There's so much more to cranberries than wobbly, unmolded cylinders of canned cranberry sauce. There are cranberry scones, cranberry upside-down cake, cranberry-date bars and . . . cranberry ketchup? The latter specialty I ran across in American Cooking: The Northwest from Time-Life's 1970 Food of the World series. (These books are easily found used at garage sales, and are treasures! Buy them up!) The book didn't give much background on the recipe, only mentioning how pioneers depended on "a great galaxy of pickles and preserves." Cranberries, which are native to North America, certainly would have been available to them. Unlike cranberry sauce, cranberry ketchup is strained and cooked down to a thicker consistency, so it was probably better suited to "putting by."

Charmed by the concept of making my own ketchup (out of cranberries, no less), I tried the recipe and was immensely pleased with the results.
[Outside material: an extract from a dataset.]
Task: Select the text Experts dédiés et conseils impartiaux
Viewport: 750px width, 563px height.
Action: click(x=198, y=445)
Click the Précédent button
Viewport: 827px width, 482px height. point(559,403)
Cranberry ketchup shares seasonings such as cloves and allspice with its tomato-based cousin, but its texture is firmer and more gelatinous. The flavor at first delivered that familiar clove-spice kick, but the finish was all puckery cranberry. American Cooking: The Northwest notes that cranberry ketchup is served with wild game and poultry, but I found that a thin slice of pumpernickel topped with sharp aged cheddar and a generous smear of cranberry ketchup is a snack to reckon with.

Cranberry Ketchup

I altered the amounts to match the 12-ounce bags that most fresh cranberries come in. You could easily double this recipe and bring a jar along the next time you need a gift to take along to a dinner party. Makes about one pint.
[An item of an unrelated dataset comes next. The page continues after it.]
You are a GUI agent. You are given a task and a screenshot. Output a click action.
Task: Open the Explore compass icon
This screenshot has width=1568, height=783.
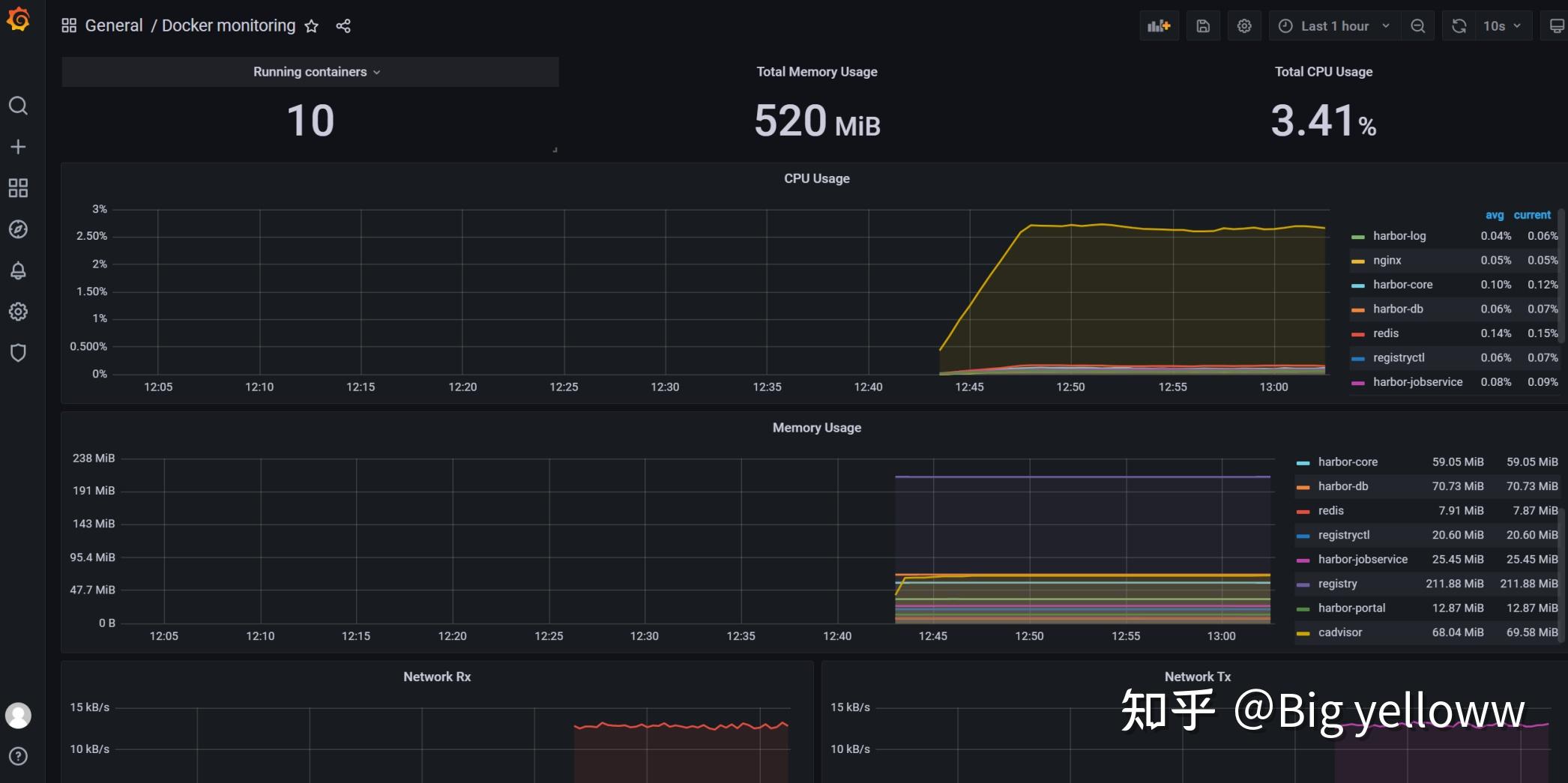pos(18,229)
1 12-ounce bag fresh cranberries
1 small onion, finely diced
1/2 rib celery (including leaves), finely diced
1/2 c. water
1/3 c. apple cider vinegar
1/2 c. honey
1/4 c. granulated sugar
1/2 tsp. ground cloves
1/2 tsp. ground allspice
1/2 tsp. ground cinnamon
1 tsp. kosher salt

Rinse the cranberries in cold water (if frozen, there's no need to thaw the berries). Place them in a two- to three-quart stainless steel or enameled saucepan with the onion, celery and water. Bring to a boil over medium-high heat. Cover and cook for 10 to 12 minutes, until the cranberries are very easily mashed against the side of the pan with a spoon.

Run the cranberry mixture through the fine blade of a food mill or rub it through a fine sieve with the back of a spoon, pressing hard to release as much purée as possible. Discard the solids.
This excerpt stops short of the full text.